ESSAIS AUTOMOBILES

Renault Zoé : Renault sonne la charge


Renault l’avait annoncé. Zoé l’a fait. Même si son utilisation reste encore limitée, avec la citadine française, c’est un peu l’an II de la voiture électrique.
Pour qui ? Maintes fois retardée, la Zoé arrive en concessions cette semaine. Avec son autonomie encore limitée (entre 100 et 150 kilomètres selon le style de conduite et les conditions de route), la première voiture électrique de Renault est majoritairement destinée à rester une seconde voiture. Elle vise un acheteur possédant un pavillon équipé d’un point spécifique où il pourra recharger son véhicule. Cela car les bornes de recharge publiques restent rarissimes et, surtout, car il est impossible de recharger la française sur une prise domestique ordinaire avec un bout de rallonge électrique.
Silencieuse, nerveuse et ferme
Quid de la recharge ? C’est la première mauvaise surprise. Renault oblige à installer chez soi une borne spécifique appelée « wallbox ». Et si le câble de branchement est fourni gratuitement, cette borne, elle, coûte 490 €, auxquels il faudra rajouter… les frais d’installation de 370 €, au minimum. Selon la puissance de la borne de recharge (de 3 à 43 kW), le temps pour regonfler les batteries au lithium-ion variera de 30 minutes à 1 heure pour retrouver 80 % de la charge et jusqu’à 6 à 9 heures.
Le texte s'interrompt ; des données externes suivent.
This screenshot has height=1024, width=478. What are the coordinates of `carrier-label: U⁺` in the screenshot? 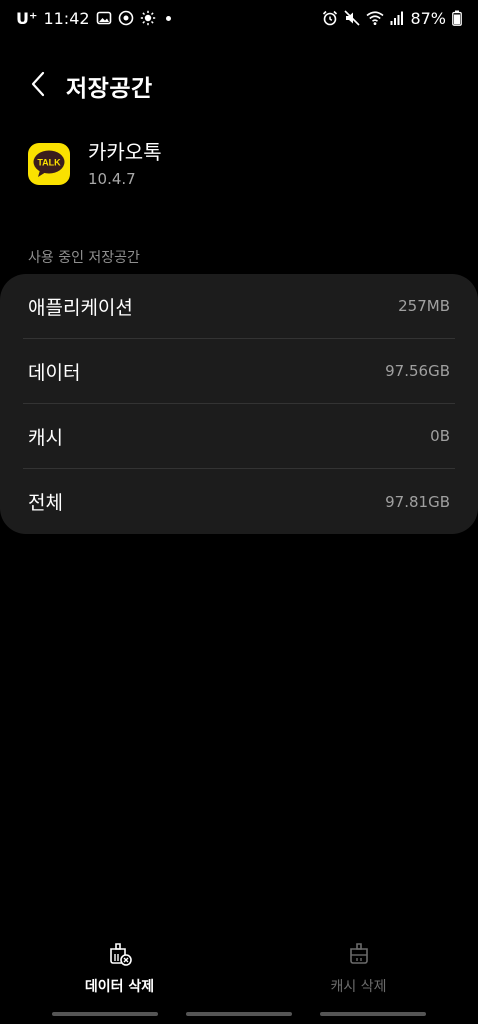 It's located at (27, 18).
Prix de la recharge : moins de 2 €.
Quel prix justement ? Le superbonus de l’État de 7.000 € étant passé par là, la Zoé coûte, au final, 13.700 € en entrée de gamme, soit l’équivalent d’une Clio essence. Outre le prix de la wallbox, il faudra rajouter 79 € mensuellement qui correspondent à la location des batteries. Renault y inclut une assistance 24H/24 en cas de panne lorsque les batteries sont complètement déchargées et garantie, à vie, les batteries, qui seront changées en cas de problème. Avantage des voitures électriques, privées de boîte de vitesses, d’embrayage, etc., ne nécessitant pas de vidange, elles promettent des coûts d’entretien moindre - de l’ordre de 20 % selon Renault - par rapport à un modèle thermique.
À vivre. La Zoé ringardise les premiers modèles électriques sortis (Citroën C-Zero, Mitsubishi i-Miev, voire Nissan Leaf, etc.). Proposée à un prix enfin accessible, forte d’une ligne séduisante, elle est une véritable auto utilisable au quotidien. Les près de 300 kilos de batteries étant logés sous les assises, le coffre est généreux. À l’intérieur, si l’habitabilité est comptée à l’arrière et les plastiques guère plus flatteurs que sur la Clio IV, la Zoé avance un habitacle clair et épuré. On retrouve l’intuitif écran multimédia de l’actuelle Clio. Et, au fil des trois niveaux de finition, on dispose d’un GPS, de la clé mains-libres ou de la caméra de recul.
À son volant. Et bien c’est que du bonheur. Silencieuse, nerveuse puisque le couple est immédiatement disponible, dotée d’une direction franche et précise, la Zoé se faufile partout et n’a vraiment pas à rougir de ses performances. Une petite mélodie indiquant qu’on a démarré le moteur, un très léger sifflement, voilà ce que l’on entend à bord de la Renault. De plus, jusqu’à 30 km/h, une sonorité extérieure à le rôle d’alerter les piétons. Et si elle est ferme en amortissement, cette citadine est vraiment agréable à conduire. Dernière précision, à chaque parcours d’essai, elle a respecté à la lettre les autonomies annoncées par l’ordinateur de bord.
Emmanuel Brun

Prix : à partir de 20.700 € (bonus éco. 7.000 €).
Moteur : électrique. Puissance : 88 ch. 0 gr CO2/km. Autonomie : 150 km. Vitesse max. : 135 km/h. 0 à 100 km/h : 13,5 s.
Pratique : Lxlxh (m) : 4,09x1,73x1,56. Coffre : 338 à 1.225 dm3. Poids : 1.468 kg.
Les + : prix d’accès, autonomie annoncée respectée, design, équipement, comportement routier.
Les - : impossible de la brancher sur une prise classique, autonomie encore limitée même si elle progresse par rapport aux autres modèles électriques, carrosserie très exposée aux chocs.